2

I'm trying to apply word_tokenization to a Pandas DataFrame column as the step before POS tagging. The source/raw column is 'sent' (already sentence-tokenized) and the destination column is 'word'. Here's the code, including the max column width instruction:

pd.set_option('display.max_colwidth', None)

LC_HD_df['word'] = LC_HD_df['sent'].apply (lambda x: nltk.tokenize.word_tokenize(str(x)))

This appears to work... except... Each cell in 'word' only has the first 101 tokens from the 'sent' cell. Why is it truncating at 101 tokens? How do I fix this?

The 101 words end with "..." does that suggest that they have been tokenized but do not appear for some reason? (That doesn't make sense.)

Attached is a picture of the first row.

One row, two columns, one with the source words, one with the 101 word tokens

I searched for related questions to no avail. Many questions related generally, but did not find one addressing the truncation problem. This should be an easy fix that I just don't know, but, once I know the solution, will never forget.

Thanks in advance for your assistance.

ddormer
  • 23
  • 3
  • How did you confirm that each 'word' only has the first 101 tokens? your "..." indicates to me that you used the print fuction which in pandas often makes the output pretty by not printing everything. Did you confirm by actually printing the length of each 'word'? – sev Jun 27 '22 at 17:55
  • Sorry for the slow response. Was way offline for the past 2 weeks. Back now. I counted two ways: First, I copied the contents of several sells under 'word' to a Word doc and did a simple word count. Every cell comes in at 101. Second, I tried the following: # Count the items in 'word' LC_HD_df['word_count'] = LC_HD_df['word'].apply (lambda x:x.count(',')+1) but this gave me various results, 50, 16, 26, etc. I have no idea what these numbers represent. Any assistance would be so much appreciated. – ddormer Jul 12 '22 at 17:53

1 Answers1

1

I don't think that your word cells only have 101 tokens in them, just that that many are being printed.

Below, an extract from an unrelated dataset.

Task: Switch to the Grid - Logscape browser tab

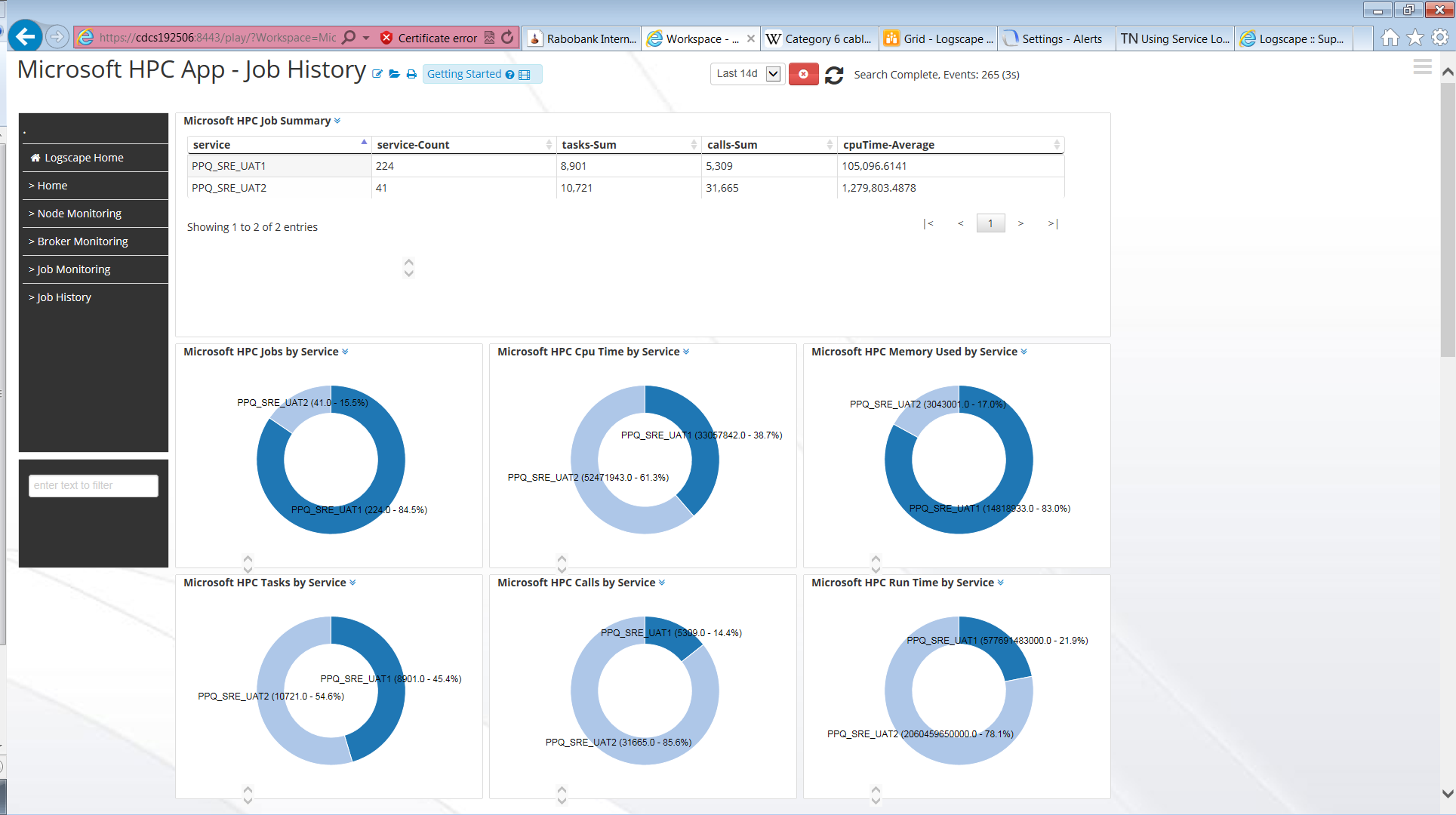Action: pos(939,38)
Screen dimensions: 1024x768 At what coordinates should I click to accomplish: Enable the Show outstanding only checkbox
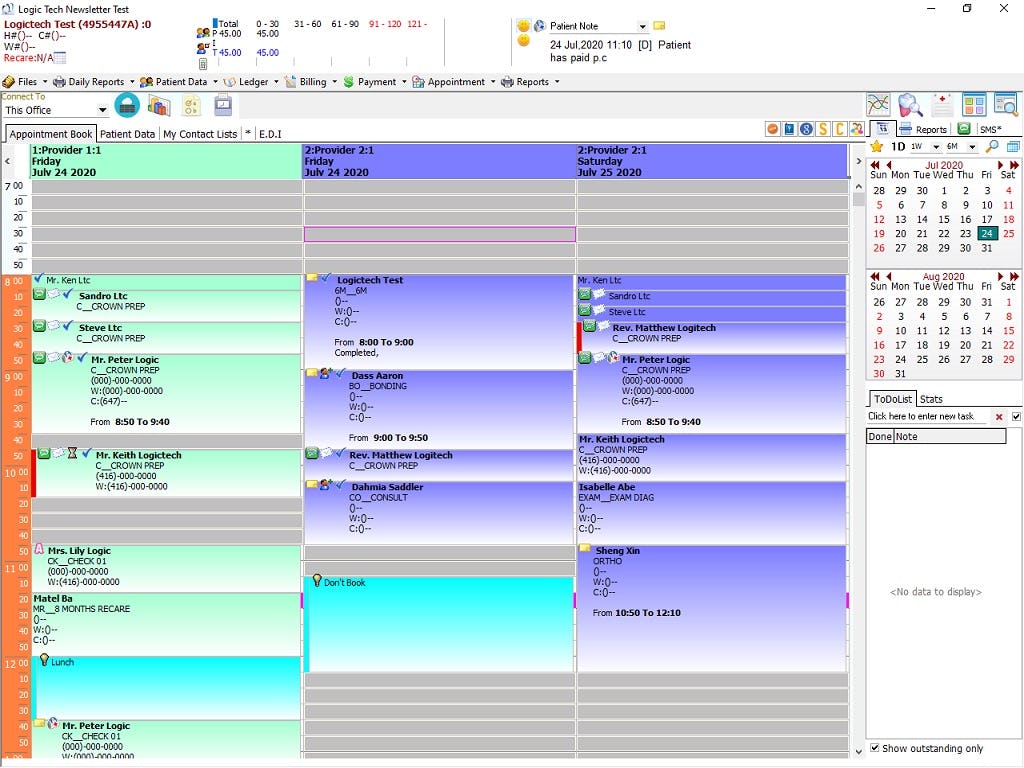[875, 747]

I assume your function nltk.tokenize.word_tokenize(str(x)) is a more elaborate version of x.split(). Taking a string and returning a list of strings.

To check the length of this list in each of the cells you could any of the methods mentioned in this post How to determine the length of lists in a pandas dataframe column eg.: LC_HD_df['word_count'] = LC_HD_df['word'].str.len()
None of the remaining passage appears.